Luckily, Terry, his brother and vice president of operations Dan, and their team developed a plan to insulate Smoker Friendly as much as possible. That plan required two major shifts in the company: closing corporate-owned stores and redistributing responsibilities to maintain a high level of service.
The company began monitoring stores closer than ever. Dan said there were none losing money, but ultimately 15 weren’t supported enough to risk over-extending the company in a period of uncertainty. That move brought the company down from 100 to 85 locations across the Mountain and Midwest states.
The next adjustment the teams at Smoker Friendly made were to push middle managers’ administrative duties up to the corporate office, giving them more time to take a greater role in the field and supporting customers.
“We saw what happened at Circuit City: the company went through a massive layoff, eliminating expensive but highly skilled employees, which brought service down and ultimately contributed to its demise,” said Dan. “We made sure to keep those people who had been with us the longest and knew this industry so the service our customers expected wouldn’t change.”
Once the changes at the federal level were filtered down, Smoker Friendly saw its best-guess predictions come true: it suffered about a 7% loss in unit sales. But its steps to prepare allowed it to maintain a relatively strong position through the end of 2010.
Dan added that another key element of the company’s preparation was increased communication with customers at the store level. Smoker Friendly’s new POS, rolled out in 2008, included a small customer-facing display screen that was the perfect tool for encouraging customers to lobby the federal government against the expansion of SCHIP and then educating them about the changes it brought about when it was ultimately passed.
“This helped prevent sticker shock on April 2 when our customers came in and saw their brands increase by eight or nine dollars in some cases,” said Terry. “And many manufacturers have changed their product lines or added new offerings that we were able to tell our customers about.”
These are just two of the latest ways the tobacco industry has changed in the last decade; Terry and Dan emphasized that a key value at Smoker Friendly is the ability to turn on a dime and adapt quickly. But for them, such a challenge provides many worthwhile opportunities.
“These changes at the federal level have made it more difficult for grocery or drugstore retailers to stay in the sector; many have reduced or cut out their tobacco offerings just to save the headache. But we’re dedicated to this industry and think there are great opportunities to dominate this niche market,” Dan said. He added that, because of the raising costs, many smokers are evaluating their options and branching out from traditional cigarettes into cigars and other smokeless tobacco products manufacturers are currently introducing to the market.

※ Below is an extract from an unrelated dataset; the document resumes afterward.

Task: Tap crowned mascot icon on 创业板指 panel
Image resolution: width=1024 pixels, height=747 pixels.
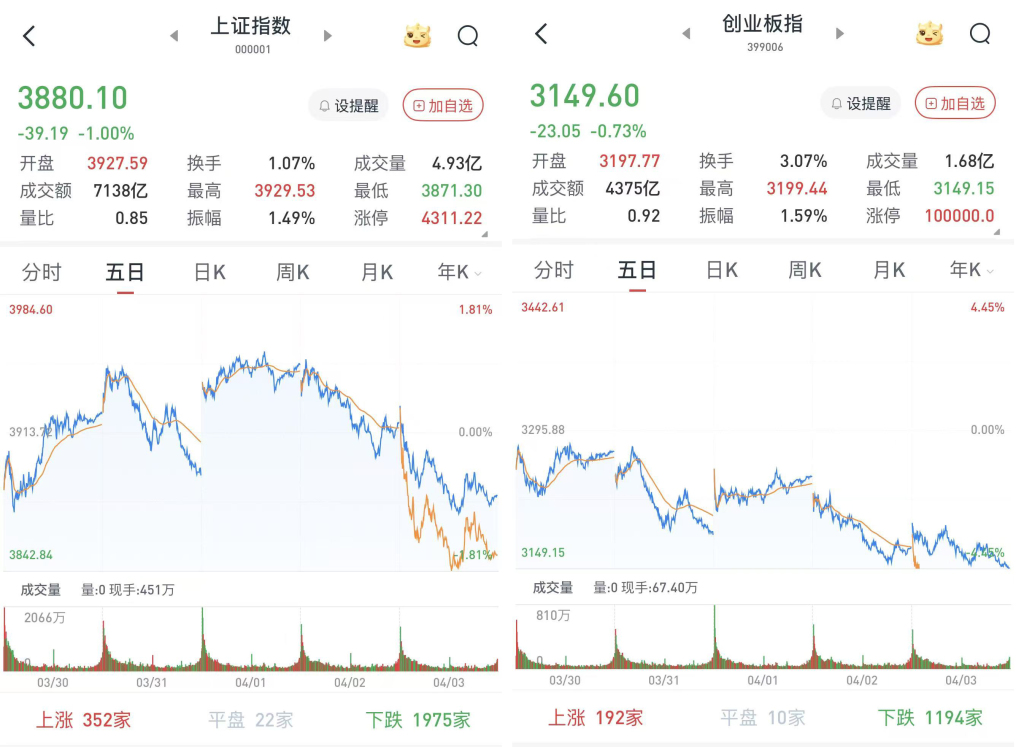Action: point(929,34)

For example, Smoker Friendly’s 20 walk-in humidors and six full smoking lounges are seeing increased traffic these days, and the company plans to add another two or three lounges in 2010 as real estate opens up.
And though the Gallaghers are hopeful concerning organic growth in the next year, they are putting a great emphasis on growing Smoker Friendly’s network of authorized retailers. Currently, 750 independent tobacco retailers carry the company’s private label brand of cigarettes, cigars, and other products, which gives them a powerful point of difference to the value-conscious tobacco consumer. Terry said the company is currently targeting convenience stores outside of its main geographic footprint, and highlighted the 120-store Daily’s chain based out of Tennessee.
He added that much of Smoker Friendly’s success comes from its long and healthy relationship with the manufacturers it works with.
“We pride ourselves on our close partnerships and aim to be a place that welcomes tobacco manufacturers,” he said. “We love serving as a testing ground for new products or services as it helps our partners develop and provides our customers with the latest in the industry.”
Dan added that such relationships are also important to survival during this period of flux. “There is a lot of opportunity, but success requires a willingness to work together to overcome the challenges ahead.”